Human epidermoid carcinoma A431 cells (American Type Cell Culture) were grown in Dulbecco's modified Eagle's medium (DMEM) supplemented with 10% fetal bovine serum (FBS), 4.5 g/liter glucose, 2 mM glutamine, and antibiotics. ~5 × 104 cells at passage 3 to 8 suspended in 200 μl the DMEM medium containing 10% FBS were placed in each well of a 96well microplate, and were cultured at 37°C under air/5% CO2 for ~2 days, followed by ~20 hr starvation through continuously culturing in the serum-free DMEM.

Fluo-3 Ca2+ mobilization assay

Cells were grown in Costar™ 96well clear cell culture microplates. After starvation, the cells were washed with 1× HBSS (1× regular Hank's balanced salt solution, 20 mM HEPES buffer, pH 7.0) in the presence of 2.5 mM probenicid, and labeled in the same buffer containing 4 μM Fluo-3 for 1 hour at room temperature. The cells were then washed twice with buffer, maintained with 100 μl 1× HBSS containing 2.5 mM probenicid. The assay was initiated by transferring 50 μl PAR agonist solution to the cell plate, and calcium signal was recorded over 6 minutes with a 6 sec interval using HTS7000 BioAssay Reader (PerkinElmer Life Science, Boston, MA). The fluorescent intensity before stimulation was recorded and used as a baseline. The percentage increase in fluorescence intensity after stimulation, relative to the baseline fluorescence, was analyzed and used directly as a measure for the increase of intracellular Ca2+ level induced by PAR agonists.

Optical biosensor measurements

Corning® Epic™ angular interrogation system with transverse magnetic or p-polarized TM0 mode was used for all studies. The detailed instrumental setup and assay protocols had been previously described [16-18]. Briefly, all compound solutions were prepared using 1 × HBSS containing minimal amount of dimethyl sulfoxide, while the starved cells were washed and maintained with 100 μl the serum-free DMEM. The cells were then treated with 50 μl 1 × HBSS buffered solution in the absence and presence of a compound, followed by stimulation with ligand solutions. The cellular responses were monitored in real time throughout the assays.
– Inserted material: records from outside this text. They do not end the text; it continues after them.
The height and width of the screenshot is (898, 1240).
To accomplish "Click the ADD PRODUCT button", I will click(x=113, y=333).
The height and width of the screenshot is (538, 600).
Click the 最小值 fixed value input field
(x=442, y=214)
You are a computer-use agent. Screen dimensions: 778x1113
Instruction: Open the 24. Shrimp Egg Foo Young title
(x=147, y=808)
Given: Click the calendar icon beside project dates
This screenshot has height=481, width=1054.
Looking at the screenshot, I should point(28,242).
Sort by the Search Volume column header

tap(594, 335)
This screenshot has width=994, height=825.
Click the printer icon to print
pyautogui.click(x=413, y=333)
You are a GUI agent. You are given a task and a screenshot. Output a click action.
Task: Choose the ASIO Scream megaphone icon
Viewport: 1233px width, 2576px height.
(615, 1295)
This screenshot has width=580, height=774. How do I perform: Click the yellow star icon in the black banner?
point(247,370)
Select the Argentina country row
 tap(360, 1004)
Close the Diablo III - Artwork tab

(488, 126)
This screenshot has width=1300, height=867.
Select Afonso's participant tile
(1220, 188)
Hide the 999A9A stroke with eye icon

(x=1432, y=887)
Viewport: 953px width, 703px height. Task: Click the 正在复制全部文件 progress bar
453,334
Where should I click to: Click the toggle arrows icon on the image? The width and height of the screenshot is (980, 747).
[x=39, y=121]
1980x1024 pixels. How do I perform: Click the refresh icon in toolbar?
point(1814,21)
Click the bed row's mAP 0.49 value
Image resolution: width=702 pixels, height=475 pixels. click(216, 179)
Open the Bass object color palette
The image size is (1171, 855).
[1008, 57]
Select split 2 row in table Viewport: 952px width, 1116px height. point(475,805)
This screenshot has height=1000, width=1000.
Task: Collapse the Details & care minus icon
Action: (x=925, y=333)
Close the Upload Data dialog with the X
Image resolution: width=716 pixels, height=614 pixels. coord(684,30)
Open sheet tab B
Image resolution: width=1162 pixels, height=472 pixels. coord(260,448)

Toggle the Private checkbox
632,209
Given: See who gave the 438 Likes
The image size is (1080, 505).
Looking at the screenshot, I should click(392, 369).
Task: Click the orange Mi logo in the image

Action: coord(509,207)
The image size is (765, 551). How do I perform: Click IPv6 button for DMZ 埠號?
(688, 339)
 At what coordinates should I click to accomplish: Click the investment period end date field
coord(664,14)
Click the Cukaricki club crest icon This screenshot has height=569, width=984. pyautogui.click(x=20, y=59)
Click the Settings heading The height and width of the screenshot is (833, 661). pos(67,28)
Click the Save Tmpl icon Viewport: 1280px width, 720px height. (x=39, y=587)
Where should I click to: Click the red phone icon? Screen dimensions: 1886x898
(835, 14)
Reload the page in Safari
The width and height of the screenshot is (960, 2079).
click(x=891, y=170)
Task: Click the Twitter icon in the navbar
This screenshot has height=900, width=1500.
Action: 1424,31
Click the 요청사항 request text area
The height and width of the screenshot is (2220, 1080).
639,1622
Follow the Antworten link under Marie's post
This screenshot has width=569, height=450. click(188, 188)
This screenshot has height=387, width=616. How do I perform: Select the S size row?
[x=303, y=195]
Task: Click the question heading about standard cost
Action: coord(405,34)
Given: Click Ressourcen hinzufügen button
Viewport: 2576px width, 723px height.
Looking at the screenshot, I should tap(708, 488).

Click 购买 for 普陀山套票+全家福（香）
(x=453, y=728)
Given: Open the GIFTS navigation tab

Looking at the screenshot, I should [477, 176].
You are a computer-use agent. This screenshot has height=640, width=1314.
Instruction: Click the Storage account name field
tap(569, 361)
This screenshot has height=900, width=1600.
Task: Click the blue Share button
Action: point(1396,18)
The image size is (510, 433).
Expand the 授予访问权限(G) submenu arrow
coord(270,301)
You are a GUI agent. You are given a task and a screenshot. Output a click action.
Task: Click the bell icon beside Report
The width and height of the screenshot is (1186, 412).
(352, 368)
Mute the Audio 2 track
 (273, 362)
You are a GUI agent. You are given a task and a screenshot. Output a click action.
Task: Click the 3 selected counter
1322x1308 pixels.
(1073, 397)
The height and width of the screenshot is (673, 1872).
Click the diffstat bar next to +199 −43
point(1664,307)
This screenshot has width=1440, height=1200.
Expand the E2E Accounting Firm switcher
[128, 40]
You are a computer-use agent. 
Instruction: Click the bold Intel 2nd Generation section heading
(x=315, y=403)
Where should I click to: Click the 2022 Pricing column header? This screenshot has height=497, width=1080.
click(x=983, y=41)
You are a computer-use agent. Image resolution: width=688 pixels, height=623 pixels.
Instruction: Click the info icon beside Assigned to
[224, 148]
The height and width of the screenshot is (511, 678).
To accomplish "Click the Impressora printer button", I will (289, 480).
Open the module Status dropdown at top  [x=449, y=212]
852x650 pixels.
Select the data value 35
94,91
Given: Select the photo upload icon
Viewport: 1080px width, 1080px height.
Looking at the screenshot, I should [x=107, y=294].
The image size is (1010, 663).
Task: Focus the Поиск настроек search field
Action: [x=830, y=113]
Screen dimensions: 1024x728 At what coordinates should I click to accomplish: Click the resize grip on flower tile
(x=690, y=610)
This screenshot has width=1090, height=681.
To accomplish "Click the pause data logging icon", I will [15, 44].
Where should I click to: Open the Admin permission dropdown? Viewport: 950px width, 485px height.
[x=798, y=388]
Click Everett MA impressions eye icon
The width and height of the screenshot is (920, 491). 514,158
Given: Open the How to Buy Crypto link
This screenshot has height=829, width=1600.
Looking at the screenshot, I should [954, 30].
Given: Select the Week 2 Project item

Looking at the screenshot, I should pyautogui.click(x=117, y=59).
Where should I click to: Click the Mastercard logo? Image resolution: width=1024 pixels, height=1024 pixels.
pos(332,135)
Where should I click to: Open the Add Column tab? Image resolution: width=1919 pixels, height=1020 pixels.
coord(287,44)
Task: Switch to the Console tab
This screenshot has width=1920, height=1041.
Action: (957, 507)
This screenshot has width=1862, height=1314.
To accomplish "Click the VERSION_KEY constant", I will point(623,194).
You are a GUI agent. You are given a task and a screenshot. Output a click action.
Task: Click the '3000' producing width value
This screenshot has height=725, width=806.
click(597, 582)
For functional recovery after cholesterol removal with mβCD, the quiescent A431 cells were treated with 5 mM mβCD for 15 minutes to ensure the removal of cell surface cholesterol content, followed by washing the treated cells three times with the medium only. The cells were then maintained with 100 μl the medium, and placed into the optical systems. After incubation for 15 minutes to allow cells reaching reasonably steady state, a 100 μl solution of thrombin at 80 unit/ml was added to each well at specific time. The optical responses were recorded throughout the assays.

Statistical analysis

Unless specifically mentioned, three replicates were carried out for each measurement or each compound. The standard deviation was derived from these measurements (n = 3). The assay coefficient of variation was found to be typically less than 10%. All dose-dependent responses were analyzed using non-linear regression method with the Prism software (Graph Pad).

Authors' contributions

YF designed and executed part of experiments, and provided interpretation of results. AMF executed most of the optical biosensor experiments. Both authors read and approved the final manuscript.

Acknowledgements

The authors would like to thank Dr. Norman H. Fontaine for his support in instrumentation.